══ SUPPLIED MATERIAL ══
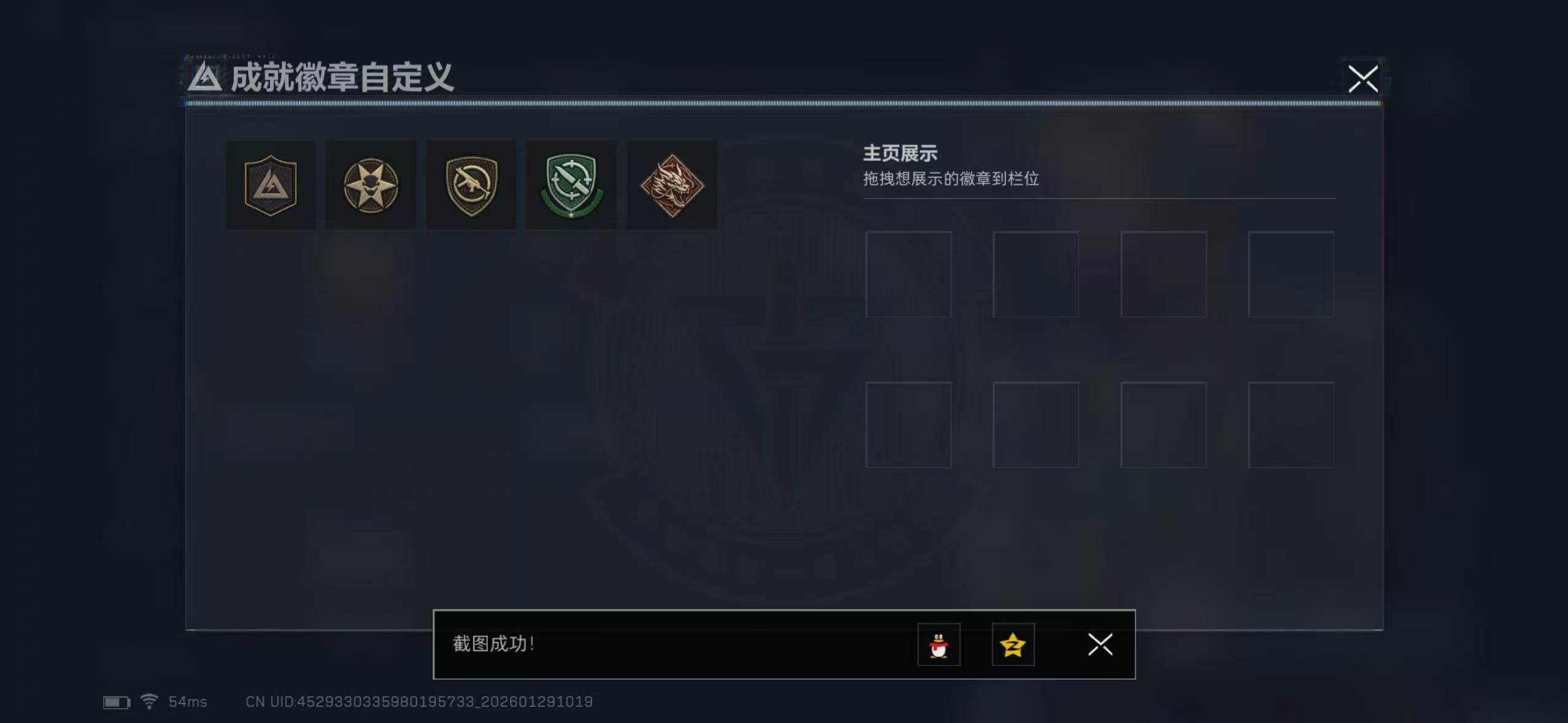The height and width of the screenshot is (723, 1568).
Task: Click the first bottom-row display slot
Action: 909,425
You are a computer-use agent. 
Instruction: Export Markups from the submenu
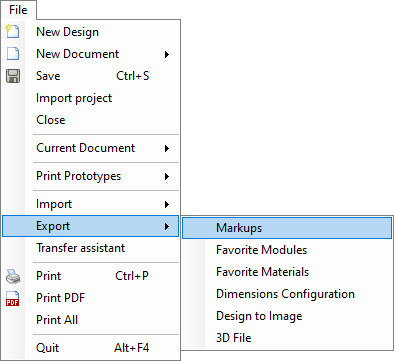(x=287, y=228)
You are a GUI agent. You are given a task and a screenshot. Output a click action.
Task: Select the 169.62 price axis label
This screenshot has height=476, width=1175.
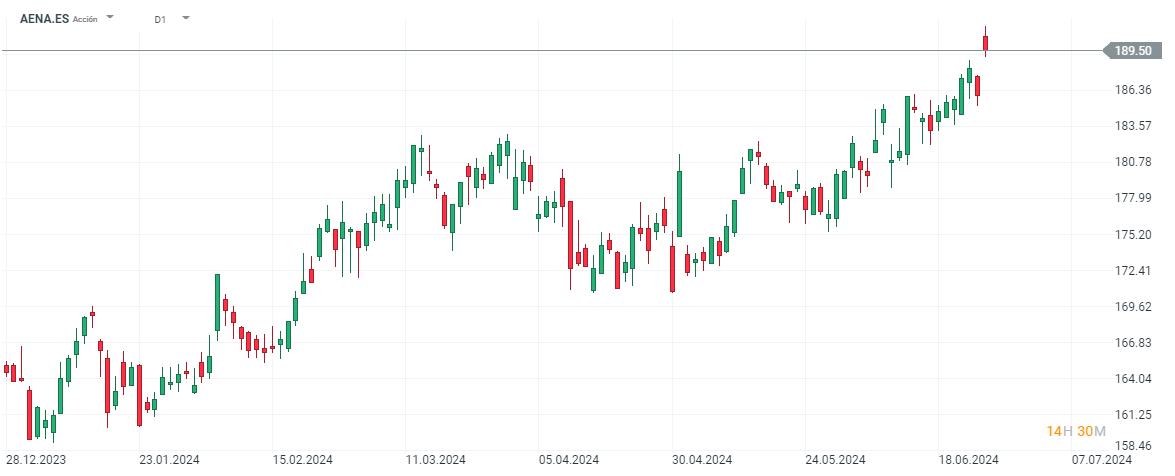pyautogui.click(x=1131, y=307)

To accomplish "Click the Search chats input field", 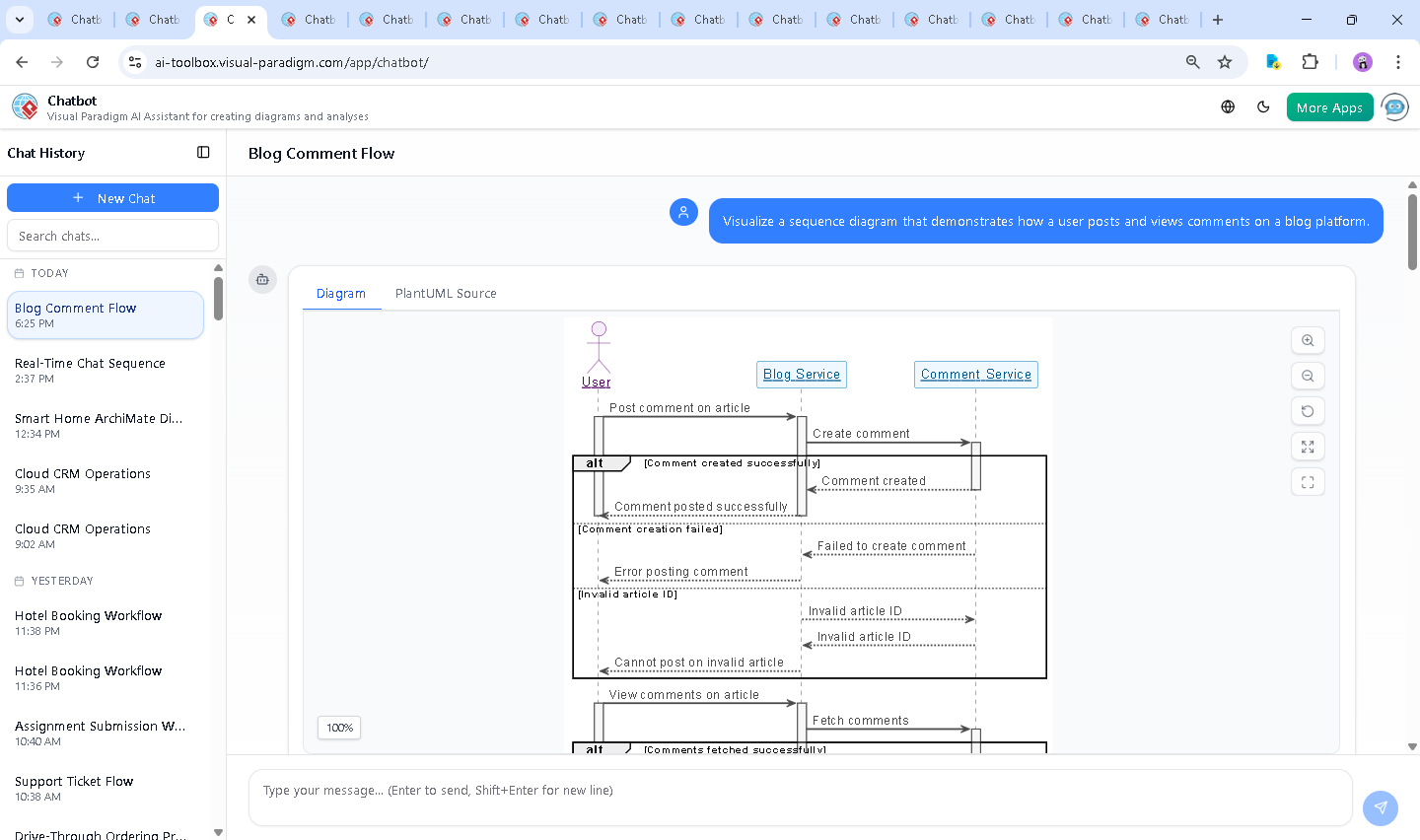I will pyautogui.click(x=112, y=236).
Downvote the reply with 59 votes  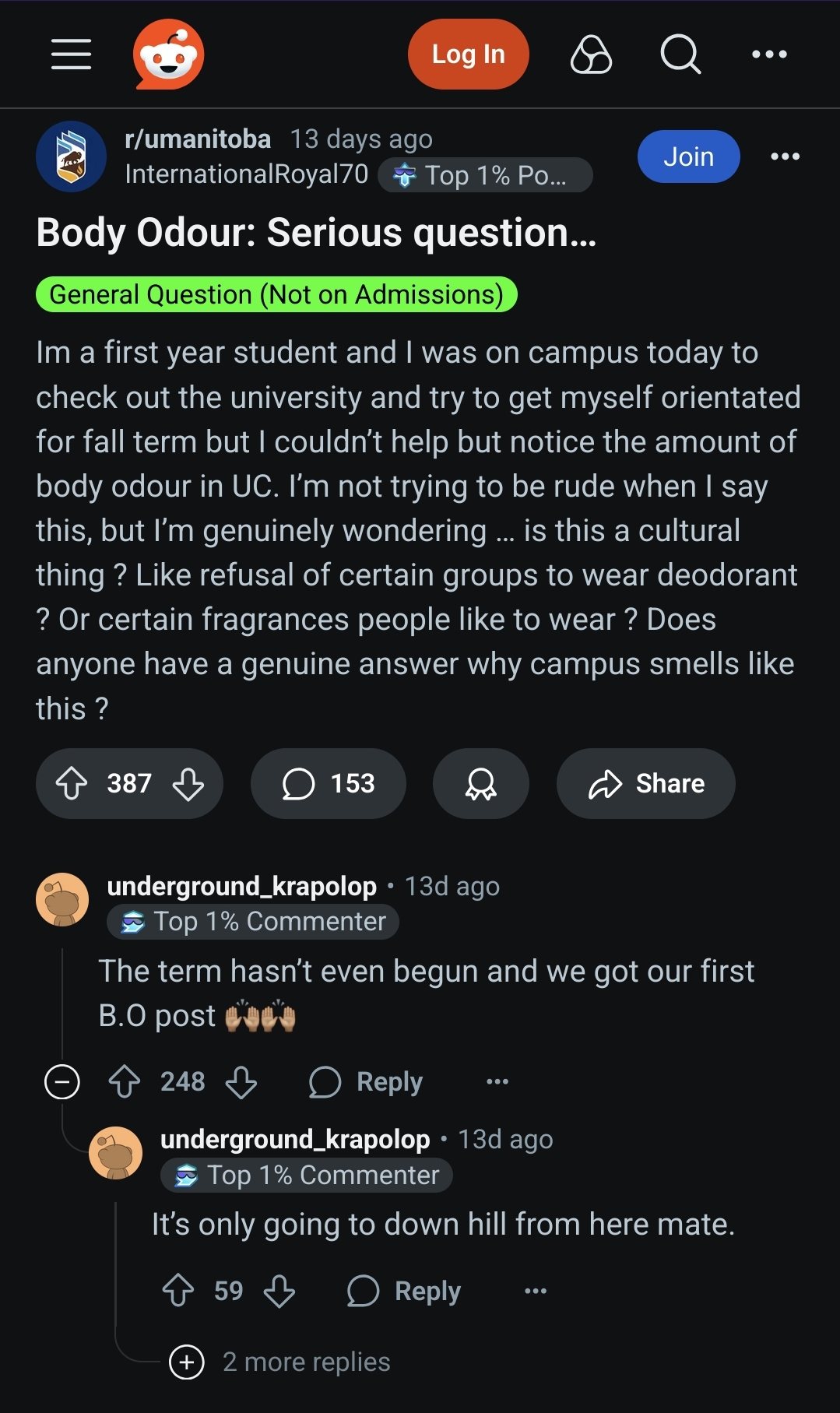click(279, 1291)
═══
══ SUPPLIED MATERIAL ══
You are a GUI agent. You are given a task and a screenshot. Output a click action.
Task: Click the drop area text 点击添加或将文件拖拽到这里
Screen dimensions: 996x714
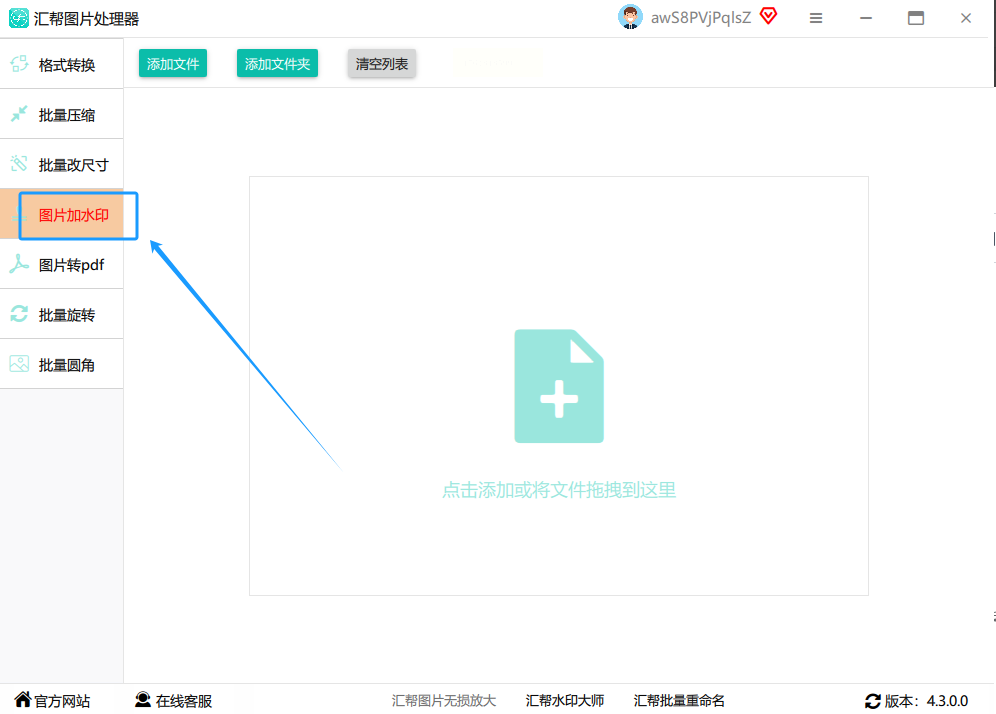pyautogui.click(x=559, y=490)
═══
══ SUPPLIED MATERIAL ══
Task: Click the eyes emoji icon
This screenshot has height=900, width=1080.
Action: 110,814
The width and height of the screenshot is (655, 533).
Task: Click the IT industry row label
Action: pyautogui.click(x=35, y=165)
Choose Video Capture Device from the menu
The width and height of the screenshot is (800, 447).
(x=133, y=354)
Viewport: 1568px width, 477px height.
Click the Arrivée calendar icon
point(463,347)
═══
◆ TASK REQUIREMENTS
Copy needed, without pictures: the lines of the listing above from the line containing "You are a computer-use agent." up to and including the line containing "Task: Select the 169.62 price axis label", set down exactly.

◆ ANSWER AREA
You are a computer-use agent. 
Instruction: Export Markups from the submenu
(x=287, y=228)
You are a GUI agent. You are given a task and a screenshot. Output a click action.
Task: Select the 169.62 price axis label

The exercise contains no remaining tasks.